Assignment: Go through the data below and gather each line containing "purple".

----------

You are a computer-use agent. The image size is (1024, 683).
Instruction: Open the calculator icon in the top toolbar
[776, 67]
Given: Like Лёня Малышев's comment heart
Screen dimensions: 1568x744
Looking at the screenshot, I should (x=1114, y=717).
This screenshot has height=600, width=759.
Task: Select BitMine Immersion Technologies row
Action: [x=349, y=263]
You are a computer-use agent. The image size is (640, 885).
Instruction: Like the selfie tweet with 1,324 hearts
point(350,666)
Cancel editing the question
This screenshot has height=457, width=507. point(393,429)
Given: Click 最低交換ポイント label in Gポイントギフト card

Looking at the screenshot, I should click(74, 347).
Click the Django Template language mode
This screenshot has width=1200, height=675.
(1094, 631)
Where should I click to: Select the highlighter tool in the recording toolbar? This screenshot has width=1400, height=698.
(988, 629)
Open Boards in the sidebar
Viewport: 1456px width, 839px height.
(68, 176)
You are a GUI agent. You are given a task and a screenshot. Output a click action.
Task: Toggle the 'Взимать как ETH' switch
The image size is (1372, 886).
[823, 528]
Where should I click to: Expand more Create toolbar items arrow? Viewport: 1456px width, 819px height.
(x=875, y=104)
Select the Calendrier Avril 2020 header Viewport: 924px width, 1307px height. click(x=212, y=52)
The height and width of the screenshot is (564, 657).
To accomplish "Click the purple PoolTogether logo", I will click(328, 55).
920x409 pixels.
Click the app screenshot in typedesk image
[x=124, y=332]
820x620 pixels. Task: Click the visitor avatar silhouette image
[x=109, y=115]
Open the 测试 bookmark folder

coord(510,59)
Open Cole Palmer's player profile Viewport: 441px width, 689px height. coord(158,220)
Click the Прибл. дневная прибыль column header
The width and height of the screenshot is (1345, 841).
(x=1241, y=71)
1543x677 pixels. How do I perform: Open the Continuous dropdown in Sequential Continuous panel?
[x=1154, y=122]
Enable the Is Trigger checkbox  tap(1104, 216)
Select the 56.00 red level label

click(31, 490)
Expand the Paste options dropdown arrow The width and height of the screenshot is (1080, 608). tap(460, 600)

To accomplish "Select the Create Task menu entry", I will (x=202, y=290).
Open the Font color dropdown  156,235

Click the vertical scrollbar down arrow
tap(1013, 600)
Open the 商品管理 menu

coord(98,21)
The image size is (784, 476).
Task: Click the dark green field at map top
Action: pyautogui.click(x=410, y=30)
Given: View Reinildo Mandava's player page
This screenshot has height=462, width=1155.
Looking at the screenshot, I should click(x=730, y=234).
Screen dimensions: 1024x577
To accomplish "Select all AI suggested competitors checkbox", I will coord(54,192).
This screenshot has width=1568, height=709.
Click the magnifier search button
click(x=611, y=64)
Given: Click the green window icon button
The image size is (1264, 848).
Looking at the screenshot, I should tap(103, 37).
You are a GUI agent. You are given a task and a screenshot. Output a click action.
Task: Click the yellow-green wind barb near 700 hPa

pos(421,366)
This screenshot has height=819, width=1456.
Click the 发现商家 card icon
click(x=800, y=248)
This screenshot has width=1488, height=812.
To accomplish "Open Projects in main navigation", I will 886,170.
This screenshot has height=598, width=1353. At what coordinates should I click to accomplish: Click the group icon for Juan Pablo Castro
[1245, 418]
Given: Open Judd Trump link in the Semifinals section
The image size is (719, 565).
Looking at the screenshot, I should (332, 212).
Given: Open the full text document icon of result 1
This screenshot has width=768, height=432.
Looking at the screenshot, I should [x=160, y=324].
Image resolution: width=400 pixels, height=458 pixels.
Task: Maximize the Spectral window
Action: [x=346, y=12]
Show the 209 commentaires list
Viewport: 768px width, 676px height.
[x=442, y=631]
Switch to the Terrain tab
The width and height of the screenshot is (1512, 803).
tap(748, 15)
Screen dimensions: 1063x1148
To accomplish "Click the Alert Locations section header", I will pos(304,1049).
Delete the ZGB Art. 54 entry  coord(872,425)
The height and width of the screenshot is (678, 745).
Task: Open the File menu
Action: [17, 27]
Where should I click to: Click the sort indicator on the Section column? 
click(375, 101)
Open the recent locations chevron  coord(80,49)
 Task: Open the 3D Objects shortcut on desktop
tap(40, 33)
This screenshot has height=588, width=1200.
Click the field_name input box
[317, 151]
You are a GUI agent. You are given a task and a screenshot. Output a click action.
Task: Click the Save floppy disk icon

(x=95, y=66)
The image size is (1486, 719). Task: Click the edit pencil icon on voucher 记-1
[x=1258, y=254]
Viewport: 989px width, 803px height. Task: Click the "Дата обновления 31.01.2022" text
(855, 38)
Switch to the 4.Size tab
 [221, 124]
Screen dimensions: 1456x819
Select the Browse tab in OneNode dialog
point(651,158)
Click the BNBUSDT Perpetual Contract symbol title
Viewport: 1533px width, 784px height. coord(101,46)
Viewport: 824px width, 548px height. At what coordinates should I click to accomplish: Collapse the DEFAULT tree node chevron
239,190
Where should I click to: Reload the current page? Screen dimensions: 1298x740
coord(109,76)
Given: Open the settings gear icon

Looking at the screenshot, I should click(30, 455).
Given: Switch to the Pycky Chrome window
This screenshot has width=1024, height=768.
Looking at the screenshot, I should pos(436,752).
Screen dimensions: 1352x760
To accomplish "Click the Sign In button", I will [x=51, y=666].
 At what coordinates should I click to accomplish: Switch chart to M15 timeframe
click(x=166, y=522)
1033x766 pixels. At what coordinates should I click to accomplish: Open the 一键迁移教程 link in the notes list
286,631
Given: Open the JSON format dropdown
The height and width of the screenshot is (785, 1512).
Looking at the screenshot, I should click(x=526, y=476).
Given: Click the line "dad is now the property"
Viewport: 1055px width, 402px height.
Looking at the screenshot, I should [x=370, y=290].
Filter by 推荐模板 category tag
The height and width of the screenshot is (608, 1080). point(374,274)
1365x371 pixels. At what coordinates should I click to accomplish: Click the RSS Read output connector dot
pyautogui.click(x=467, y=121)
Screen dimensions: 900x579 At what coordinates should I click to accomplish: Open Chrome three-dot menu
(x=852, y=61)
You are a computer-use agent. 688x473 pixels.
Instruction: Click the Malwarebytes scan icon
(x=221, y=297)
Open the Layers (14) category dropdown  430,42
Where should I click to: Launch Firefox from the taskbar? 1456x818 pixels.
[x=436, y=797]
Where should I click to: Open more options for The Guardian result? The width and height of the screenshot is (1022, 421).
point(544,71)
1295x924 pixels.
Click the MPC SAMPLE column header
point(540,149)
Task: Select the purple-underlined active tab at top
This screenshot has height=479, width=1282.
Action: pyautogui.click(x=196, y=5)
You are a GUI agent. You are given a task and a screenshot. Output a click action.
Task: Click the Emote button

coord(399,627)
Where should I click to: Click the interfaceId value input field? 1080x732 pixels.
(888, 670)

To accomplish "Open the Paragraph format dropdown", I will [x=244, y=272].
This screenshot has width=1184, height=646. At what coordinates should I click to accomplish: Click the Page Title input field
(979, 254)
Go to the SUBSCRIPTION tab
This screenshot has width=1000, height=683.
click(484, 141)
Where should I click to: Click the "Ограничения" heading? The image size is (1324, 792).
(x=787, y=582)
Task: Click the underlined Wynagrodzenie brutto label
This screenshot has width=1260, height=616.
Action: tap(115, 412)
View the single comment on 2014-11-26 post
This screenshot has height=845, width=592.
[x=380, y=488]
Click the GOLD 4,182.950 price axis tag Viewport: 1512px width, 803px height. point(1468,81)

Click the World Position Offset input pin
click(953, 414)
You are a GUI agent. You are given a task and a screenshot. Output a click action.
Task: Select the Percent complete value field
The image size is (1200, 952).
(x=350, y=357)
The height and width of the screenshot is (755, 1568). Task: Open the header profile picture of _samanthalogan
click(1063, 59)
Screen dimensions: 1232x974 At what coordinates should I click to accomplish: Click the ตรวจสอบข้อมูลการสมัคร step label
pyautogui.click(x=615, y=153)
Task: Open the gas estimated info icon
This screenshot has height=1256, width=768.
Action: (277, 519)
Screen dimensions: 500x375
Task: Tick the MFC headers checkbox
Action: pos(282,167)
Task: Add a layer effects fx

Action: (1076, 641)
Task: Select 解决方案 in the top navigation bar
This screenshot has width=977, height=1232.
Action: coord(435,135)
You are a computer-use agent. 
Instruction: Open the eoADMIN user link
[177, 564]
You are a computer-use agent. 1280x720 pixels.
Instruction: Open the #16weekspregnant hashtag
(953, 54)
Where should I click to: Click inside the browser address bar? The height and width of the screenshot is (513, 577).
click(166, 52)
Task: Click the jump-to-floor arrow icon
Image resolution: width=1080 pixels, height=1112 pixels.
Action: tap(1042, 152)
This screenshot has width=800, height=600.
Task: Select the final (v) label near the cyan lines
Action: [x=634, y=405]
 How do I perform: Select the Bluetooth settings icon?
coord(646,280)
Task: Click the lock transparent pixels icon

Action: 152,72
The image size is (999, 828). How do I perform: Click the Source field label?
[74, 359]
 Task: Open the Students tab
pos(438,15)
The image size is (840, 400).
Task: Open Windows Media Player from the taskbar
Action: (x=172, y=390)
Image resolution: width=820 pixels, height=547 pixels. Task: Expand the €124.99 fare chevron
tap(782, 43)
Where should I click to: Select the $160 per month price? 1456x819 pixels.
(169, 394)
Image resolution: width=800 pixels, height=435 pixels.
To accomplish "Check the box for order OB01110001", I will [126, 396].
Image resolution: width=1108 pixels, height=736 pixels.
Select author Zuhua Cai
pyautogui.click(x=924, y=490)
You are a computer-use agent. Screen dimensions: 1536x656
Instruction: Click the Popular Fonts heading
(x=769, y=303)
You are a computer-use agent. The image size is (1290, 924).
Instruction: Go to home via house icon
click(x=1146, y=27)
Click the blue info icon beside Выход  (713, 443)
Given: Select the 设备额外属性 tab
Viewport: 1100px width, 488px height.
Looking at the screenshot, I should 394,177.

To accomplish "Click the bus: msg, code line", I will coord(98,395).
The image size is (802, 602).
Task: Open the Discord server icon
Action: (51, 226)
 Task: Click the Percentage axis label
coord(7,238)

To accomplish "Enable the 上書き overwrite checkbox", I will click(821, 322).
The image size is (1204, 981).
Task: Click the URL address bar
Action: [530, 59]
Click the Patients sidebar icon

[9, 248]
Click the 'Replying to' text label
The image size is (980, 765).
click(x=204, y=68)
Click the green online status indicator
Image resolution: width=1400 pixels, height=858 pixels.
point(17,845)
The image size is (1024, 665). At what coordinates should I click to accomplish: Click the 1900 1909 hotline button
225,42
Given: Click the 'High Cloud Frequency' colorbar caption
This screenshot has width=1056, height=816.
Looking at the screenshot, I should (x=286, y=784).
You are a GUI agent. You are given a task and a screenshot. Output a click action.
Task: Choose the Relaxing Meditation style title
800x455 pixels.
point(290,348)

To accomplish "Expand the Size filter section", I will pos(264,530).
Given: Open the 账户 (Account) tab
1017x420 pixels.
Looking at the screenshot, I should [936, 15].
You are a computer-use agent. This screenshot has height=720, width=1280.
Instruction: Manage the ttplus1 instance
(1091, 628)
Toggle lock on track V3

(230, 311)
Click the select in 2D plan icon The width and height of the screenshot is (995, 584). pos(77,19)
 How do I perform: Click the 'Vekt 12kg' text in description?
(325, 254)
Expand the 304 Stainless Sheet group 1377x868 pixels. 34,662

----------

Exercise answer:
To accomplish "Click the purple PoolTogether logo", I will click(328, 55).
Task: Select the purple-underlined active tab at top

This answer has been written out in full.